◆ Exercise description
Render the listing from the line with "Click the Укрбудінвестбанк logo icon" to the line with "This screenshot has height=486, width=863." as a two-column CSV with the header instruction,response. Give one row per entry, with each field enclosed in double quotes and any line breaks inside a field replaced by spaces.

◆ Supplied data

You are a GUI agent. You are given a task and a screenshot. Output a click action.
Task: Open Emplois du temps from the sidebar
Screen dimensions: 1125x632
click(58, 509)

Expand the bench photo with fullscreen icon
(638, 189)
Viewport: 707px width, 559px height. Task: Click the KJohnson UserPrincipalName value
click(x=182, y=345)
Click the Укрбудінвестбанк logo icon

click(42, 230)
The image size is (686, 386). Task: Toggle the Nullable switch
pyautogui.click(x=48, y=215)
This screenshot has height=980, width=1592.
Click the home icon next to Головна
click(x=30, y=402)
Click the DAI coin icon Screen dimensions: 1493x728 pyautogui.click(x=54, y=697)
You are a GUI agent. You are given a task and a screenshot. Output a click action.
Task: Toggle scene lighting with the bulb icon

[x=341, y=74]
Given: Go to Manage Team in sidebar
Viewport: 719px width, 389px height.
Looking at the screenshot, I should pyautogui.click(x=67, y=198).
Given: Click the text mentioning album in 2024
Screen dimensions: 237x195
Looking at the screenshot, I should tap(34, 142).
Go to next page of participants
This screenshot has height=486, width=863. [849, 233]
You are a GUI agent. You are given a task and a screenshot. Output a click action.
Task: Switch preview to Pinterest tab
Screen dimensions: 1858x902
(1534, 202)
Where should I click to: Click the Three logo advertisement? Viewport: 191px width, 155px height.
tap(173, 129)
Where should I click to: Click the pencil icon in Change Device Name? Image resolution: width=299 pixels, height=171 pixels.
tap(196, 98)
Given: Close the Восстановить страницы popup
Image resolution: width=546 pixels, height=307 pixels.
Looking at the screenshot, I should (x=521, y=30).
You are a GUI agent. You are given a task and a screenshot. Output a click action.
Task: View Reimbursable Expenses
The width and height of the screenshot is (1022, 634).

◆ Answer below
instruction,response
"Click the Укрбудінвестбанк logo icon","click(42, 230)"
"The image size is (686, 386). Task: Toggle the Nullable switch","pyautogui.click(x=48, y=215)"
"This screenshot has height=980, width=1592. Click the home icon next to Головна","click(x=30, y=402)"
"Click the DAI coin icon Screen dimensions: 1493x728","pyautogui.click(x=54, y=697)"
"You are a GUI agent. You are given a task and a screenshot. Output a click action. Task: Toggle scene lighting with the bulb icon","[x=341, y=74]"
"Given: Go to Manage Team in sidebar Viewport: 719px width, 389px height.","Looking at the screenshot, I should pyautogui.click(x=67, y=198)."
"Given: Click the text mentioning album in 2024 Screen dimensions: 237x195","Looking at the screenshot, I should tap(34, 142)."
"Go to next page of participants","This screenshot has height=486, width=863. [849, 233]"